What's so special about kites anyway, and why does everybody get so so excited when they see a kite?
Let's start by drawing the four tangent points of the tangential quadrilateral, which I've marked here:
Next we connect these four tangent points to the center of the circle, to get four kites, which I've colored here in four different colors.
So, what's so special about kites?
They have two pairs of congruent sides, which you can see in the top left picture. The \(\textcolor{green}{\text{green}}\) sides are the same length, and the \(\textcolor{orange}{\text{yellow}}\) yellow sides are the same length.
They have opposite angles which are supplementary; i.e. that add up to 180°, which you can see in the top right picture. Why is this useful? Well, you could perhaps angle chase to find all the angles, and discover that a special angle like 30° or 45° pops out at you. Another reason is....
We learned in the Day 8 lesson about cyclic quadrilaterals. For any given quadrilateral, if opposite sides of it are supplementary, then the quadrilateral is cyclic. In other words, it can be inscribed inside a circle. Well, that's what we can do with our kite!
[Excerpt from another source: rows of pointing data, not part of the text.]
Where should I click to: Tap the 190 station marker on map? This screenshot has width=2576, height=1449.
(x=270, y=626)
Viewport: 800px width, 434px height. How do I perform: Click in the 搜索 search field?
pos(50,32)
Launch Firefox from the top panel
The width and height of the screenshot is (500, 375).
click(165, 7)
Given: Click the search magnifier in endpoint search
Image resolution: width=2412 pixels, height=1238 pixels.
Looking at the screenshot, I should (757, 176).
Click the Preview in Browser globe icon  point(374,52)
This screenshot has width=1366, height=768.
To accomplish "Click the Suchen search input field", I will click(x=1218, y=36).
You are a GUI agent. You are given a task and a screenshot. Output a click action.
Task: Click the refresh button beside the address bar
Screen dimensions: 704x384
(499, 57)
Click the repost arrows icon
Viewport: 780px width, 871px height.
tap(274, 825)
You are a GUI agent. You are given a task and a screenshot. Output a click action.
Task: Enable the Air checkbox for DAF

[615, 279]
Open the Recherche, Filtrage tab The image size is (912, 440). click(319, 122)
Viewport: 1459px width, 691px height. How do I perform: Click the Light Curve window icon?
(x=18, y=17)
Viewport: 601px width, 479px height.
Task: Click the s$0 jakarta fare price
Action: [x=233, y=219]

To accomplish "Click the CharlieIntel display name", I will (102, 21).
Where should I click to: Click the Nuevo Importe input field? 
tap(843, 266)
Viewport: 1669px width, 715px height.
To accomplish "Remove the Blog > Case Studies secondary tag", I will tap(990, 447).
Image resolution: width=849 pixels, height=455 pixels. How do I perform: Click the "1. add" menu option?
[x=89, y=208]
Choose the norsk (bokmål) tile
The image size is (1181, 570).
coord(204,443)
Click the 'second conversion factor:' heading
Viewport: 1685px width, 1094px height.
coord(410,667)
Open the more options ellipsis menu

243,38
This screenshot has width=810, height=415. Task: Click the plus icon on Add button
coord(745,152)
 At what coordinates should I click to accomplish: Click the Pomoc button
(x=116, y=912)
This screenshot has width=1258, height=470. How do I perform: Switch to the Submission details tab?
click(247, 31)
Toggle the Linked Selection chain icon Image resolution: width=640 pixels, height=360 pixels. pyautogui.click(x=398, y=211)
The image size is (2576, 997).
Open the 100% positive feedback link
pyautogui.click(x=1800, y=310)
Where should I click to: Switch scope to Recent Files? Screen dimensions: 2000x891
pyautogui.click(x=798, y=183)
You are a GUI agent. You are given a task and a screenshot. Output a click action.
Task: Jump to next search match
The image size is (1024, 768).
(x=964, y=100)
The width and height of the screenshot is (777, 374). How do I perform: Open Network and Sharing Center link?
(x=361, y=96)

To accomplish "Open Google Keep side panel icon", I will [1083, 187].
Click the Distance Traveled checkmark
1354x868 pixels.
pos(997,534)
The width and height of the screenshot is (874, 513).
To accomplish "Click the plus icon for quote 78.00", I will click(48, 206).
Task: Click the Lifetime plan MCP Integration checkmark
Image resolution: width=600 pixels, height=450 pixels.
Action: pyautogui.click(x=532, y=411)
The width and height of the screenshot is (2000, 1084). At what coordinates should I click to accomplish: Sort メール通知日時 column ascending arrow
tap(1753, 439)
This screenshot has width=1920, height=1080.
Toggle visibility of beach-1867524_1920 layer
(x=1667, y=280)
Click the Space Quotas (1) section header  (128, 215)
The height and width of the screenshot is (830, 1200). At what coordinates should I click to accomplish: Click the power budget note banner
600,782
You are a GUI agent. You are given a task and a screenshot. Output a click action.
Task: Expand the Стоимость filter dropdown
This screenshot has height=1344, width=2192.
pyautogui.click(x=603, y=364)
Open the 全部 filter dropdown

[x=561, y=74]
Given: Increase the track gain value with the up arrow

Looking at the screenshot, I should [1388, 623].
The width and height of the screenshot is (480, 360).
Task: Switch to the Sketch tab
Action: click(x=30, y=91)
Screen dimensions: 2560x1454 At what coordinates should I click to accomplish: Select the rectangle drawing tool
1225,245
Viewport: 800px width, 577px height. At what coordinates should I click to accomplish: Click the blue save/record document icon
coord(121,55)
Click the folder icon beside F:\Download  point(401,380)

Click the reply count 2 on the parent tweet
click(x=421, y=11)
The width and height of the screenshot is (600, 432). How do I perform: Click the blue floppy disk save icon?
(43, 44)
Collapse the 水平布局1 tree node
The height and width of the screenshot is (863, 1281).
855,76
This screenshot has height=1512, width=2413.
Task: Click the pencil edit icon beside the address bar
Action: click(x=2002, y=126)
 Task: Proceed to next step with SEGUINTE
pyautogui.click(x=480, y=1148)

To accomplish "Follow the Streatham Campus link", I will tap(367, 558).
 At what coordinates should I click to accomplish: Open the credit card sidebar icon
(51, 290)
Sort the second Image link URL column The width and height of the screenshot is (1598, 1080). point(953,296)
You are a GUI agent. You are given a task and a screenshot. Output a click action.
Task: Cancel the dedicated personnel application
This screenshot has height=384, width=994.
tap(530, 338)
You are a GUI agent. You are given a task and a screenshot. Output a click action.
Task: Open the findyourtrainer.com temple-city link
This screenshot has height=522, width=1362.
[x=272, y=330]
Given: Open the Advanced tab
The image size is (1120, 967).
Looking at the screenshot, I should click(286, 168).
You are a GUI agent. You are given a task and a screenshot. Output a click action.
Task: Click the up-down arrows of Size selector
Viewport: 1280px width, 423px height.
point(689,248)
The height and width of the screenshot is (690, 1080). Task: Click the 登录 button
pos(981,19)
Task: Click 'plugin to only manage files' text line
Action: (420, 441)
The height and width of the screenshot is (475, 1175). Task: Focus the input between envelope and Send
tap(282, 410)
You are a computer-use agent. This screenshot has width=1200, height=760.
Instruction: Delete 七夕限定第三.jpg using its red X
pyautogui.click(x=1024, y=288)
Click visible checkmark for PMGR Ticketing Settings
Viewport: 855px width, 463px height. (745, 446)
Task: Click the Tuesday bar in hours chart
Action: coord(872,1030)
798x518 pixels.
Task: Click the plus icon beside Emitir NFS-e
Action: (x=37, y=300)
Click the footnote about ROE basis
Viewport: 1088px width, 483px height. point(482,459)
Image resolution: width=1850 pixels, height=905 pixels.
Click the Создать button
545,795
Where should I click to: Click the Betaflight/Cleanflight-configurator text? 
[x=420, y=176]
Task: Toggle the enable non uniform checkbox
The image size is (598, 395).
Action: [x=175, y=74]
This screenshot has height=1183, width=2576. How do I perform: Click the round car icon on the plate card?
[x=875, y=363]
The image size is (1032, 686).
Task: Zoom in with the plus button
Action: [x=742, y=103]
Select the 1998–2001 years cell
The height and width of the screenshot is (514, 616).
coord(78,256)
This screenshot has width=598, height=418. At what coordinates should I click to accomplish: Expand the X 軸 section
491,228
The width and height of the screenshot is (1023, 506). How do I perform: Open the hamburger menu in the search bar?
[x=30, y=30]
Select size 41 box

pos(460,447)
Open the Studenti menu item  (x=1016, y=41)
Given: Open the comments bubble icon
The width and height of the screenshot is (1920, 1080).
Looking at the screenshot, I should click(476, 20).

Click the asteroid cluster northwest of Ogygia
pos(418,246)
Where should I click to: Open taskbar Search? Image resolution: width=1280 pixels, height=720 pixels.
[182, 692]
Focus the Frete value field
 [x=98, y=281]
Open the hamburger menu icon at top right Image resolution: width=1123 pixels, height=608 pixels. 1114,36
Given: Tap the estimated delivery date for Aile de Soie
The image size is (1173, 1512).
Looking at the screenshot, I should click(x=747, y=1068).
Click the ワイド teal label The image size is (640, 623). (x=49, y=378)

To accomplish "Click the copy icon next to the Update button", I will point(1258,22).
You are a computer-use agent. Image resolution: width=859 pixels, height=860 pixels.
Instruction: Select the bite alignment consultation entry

Since its opposite angles add up to 180°, we can inscribe it in a circle! This is illustrated in the bottom-right image in the picture above.
Okay, but what can you do with an inscribed quadrilateral? Well, lots of things! You can show that some of the angles are actually the same measure, since they inscribe the same arc of the circle.
The two blue angles have the same measure, since they both inscribe the red arc of the circle.
The diagonals of a kite intersect at a right angle, as you can see in the picture below.
Using the property from 1.), we get two red right triangles that are congruent to each other and two yellow right triangles that are congruent to each other. We know that we can use the Pythagorean Theorem here. But wait! Using the property from 3.), since those two blue angles were the same, we know that the yellow right triangle is similar to the red right triangle!
Not only that, the blue right triangle is also similar to the red and yellow right triangles, so we have every triangle similar to every other triangle! We could use ratios to find the different lengths of the different line segments in this picture. Along with the Pythagorean Theorem, you can find a lot of side lengths with just a tiny bit of initial information.
I hope this shows you why kites are so nice to have around. Whenever you see a kite, you should be really glad!